The discussion will be moderated by clinical professors engaged in post-conviction work, including the representation of clients convicted of serious felonies, data collection, and collaboration with community partners for system reform. The moderators have supervised students on a range of matters including parole denial appeals, clemency petitions, various post-conviction litigation, and the implementation of New York’s recently enacted Domestic Violence Survivors Justice Act (DVSJA).
The moderators will open and frame the discussion through their teaching experience. Teaching law students how to approach decarceration at the back end of the criminal legal system is vital to changing the paradigm through which society perceives mass incarceration. Often, conversations around ending mass incarceration focus exclusively on reforming approaches to drug-related or low-level non-violent crime. This emphasis obscures the need for reforms and representation focused on men and women serving long prison terms for conduct deemed violent felonies. Since mass incarceration took hold of this country, life and virtual life sentences have been doled out in huge numbers. Nationwide, over 200,000 people are serving life sentences. Our prisons are increasingly filled with aging and infirm people, who have been incarcerated for decades. Clinics are well-positioned to take on these clients, who have been condemned to invisibility within the prevailing decarceration framework, and would otherwise have no access to legal representation,
The second half of the discussion will address issues surrounding data and access to counsel. How can clinical professors collect and harness data to inform systemic changes, and how can they facilitate collaborations with the wider community to increase visibility and access to counsel for the populations they serve?

**SUPPLIED MATERIAL**:
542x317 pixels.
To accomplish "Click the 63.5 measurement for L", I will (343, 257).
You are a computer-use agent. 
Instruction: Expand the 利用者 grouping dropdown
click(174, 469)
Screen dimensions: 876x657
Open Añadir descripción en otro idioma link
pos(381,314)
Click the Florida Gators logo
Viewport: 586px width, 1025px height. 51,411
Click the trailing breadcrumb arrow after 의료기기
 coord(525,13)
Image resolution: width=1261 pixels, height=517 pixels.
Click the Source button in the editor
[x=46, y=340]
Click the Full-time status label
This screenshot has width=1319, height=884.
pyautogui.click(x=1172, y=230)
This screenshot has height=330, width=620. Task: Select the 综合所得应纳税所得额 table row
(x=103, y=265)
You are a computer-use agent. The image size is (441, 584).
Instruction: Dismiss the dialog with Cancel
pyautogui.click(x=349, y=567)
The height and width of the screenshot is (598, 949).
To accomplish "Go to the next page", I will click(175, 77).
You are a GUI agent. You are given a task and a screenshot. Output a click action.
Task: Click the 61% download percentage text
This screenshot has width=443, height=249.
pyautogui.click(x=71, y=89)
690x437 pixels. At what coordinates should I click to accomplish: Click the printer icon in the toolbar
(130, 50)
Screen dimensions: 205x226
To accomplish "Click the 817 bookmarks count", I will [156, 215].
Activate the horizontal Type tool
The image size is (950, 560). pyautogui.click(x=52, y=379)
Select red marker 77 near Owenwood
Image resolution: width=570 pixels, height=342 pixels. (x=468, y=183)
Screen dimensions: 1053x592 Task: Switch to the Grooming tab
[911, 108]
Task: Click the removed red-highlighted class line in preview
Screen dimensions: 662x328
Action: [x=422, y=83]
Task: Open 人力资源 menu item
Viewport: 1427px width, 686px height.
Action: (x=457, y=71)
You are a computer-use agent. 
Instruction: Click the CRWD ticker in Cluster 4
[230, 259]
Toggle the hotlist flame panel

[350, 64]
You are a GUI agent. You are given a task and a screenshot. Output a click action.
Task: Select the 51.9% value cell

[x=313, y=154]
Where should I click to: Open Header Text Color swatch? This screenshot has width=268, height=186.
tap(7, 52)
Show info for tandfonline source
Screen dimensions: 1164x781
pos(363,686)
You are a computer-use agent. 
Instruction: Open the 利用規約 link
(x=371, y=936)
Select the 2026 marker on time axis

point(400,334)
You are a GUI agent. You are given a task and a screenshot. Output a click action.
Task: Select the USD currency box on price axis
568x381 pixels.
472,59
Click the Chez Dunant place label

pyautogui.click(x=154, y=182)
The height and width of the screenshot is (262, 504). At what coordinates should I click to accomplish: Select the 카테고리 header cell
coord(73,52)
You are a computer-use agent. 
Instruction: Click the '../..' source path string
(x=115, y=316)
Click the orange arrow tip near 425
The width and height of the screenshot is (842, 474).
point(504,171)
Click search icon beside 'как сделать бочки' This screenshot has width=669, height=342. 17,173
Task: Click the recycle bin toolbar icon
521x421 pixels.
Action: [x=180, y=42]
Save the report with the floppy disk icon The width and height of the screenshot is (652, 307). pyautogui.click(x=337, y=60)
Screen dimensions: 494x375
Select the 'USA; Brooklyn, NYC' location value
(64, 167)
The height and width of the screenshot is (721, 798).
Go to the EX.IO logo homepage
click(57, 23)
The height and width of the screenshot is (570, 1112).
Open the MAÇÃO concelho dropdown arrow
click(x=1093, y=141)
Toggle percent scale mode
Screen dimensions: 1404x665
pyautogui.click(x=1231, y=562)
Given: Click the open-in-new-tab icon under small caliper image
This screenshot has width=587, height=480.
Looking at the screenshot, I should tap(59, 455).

**EXERCISE REQUIREMENTS**:
- a) Rewrite the paragraph of the panel description that begins "The discussion will be moderated by" as a short bulleted list that keeps its main facts.
- b) List every kind of matter on which, according to the panel description, the moderators have supervised students.

**TASK-BY-TASK SOLUTIONS**:
- a)
- Clinical professors doing post-conviction work will moderate the discussion.
- Their work includes representing clients convicted of serious felonies, collecting data, and working with community partners on system reform.
- They have supervised students on parole denial appeals, clemency petitions, various post-conviction litigation, and putting New York's recently enacted Domestic Violence Survivors Justice Act (DVSJA) into practice.

- b)
- Parole denial appeals
- Clemency petitions
- Various post-conviction litigation
- The implementation of New York's recently enacted Domestic Violence Survivors Justice Act (DVSJA)